Towarzyszący wpisowi obrazek z białym tłem to pierwotna
wersja grafiki, której kolorystykę zainspirowała częściowo analiza tekstu pod
kątem pojawiających się w nim barw.
Czarny jest pył w okolicach obozowiska kolonistów i asfalt
drogi, którą Edna Berthelson jeździ, aby dostarczać im towarów. Jej ciężarówka
ma kolor czerwony. Gdy zbliża się do granicy dwóch światów, widać szczyt Mount
Diablo – biały i niebieski na tle rozżarzonego nieba. Rozżarzone do białości są również fragmenty
eksplodującego statku kosmicznego. W tekście spotykamy ponadto: szary, pomarańczowy,
khaki, brązowy oraz zielony. Pojawia się również bezbarwny ptak!

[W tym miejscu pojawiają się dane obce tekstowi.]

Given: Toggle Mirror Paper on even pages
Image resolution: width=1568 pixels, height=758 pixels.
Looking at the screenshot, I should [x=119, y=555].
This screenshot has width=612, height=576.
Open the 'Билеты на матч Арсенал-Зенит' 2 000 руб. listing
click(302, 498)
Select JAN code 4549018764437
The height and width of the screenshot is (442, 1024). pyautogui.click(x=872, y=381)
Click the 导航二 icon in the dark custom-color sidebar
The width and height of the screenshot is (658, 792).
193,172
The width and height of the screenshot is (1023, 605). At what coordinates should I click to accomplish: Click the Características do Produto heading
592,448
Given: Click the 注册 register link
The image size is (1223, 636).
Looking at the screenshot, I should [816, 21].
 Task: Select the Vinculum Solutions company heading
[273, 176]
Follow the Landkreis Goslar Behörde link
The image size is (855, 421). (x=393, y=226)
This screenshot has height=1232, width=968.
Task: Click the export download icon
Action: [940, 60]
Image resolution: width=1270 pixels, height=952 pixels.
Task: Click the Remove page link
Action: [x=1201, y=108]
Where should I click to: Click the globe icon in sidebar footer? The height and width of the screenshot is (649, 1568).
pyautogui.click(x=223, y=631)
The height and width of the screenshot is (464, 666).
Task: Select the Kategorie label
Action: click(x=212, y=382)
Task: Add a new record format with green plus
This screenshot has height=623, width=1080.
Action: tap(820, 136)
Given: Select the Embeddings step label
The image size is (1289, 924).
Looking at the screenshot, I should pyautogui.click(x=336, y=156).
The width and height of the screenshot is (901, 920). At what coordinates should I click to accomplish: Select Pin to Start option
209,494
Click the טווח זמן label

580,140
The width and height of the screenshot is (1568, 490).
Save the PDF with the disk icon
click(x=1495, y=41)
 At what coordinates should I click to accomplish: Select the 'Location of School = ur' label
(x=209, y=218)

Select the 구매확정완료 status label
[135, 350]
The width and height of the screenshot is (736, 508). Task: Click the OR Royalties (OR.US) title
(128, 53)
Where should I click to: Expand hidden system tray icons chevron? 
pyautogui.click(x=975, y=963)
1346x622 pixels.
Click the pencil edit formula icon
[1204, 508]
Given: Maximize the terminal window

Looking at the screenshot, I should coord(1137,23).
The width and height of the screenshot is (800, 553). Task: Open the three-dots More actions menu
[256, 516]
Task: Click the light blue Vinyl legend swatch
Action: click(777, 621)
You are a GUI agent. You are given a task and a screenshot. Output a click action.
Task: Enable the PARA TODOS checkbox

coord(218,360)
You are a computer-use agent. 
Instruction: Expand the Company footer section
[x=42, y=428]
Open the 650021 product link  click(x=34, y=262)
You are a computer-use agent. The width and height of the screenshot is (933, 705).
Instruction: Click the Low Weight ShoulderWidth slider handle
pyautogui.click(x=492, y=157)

Pewien malkontent skrytykował oryginalny wariant, zarzucając
mu zbytnią „cukierkowatość”. Względem wersji z czarnym tłem też można zgłosić zarzut: nadal
za dużo landryny; zamiast różowego powinien być czerwony (najlepiej
rdzawoczerwony, bo samochód pani Berthelson rdzewieje).
Co o tym sądzą Czytelnicy? Może spróbowaliby swoich
sił i zaproponowali alternatywne wersje grafiki?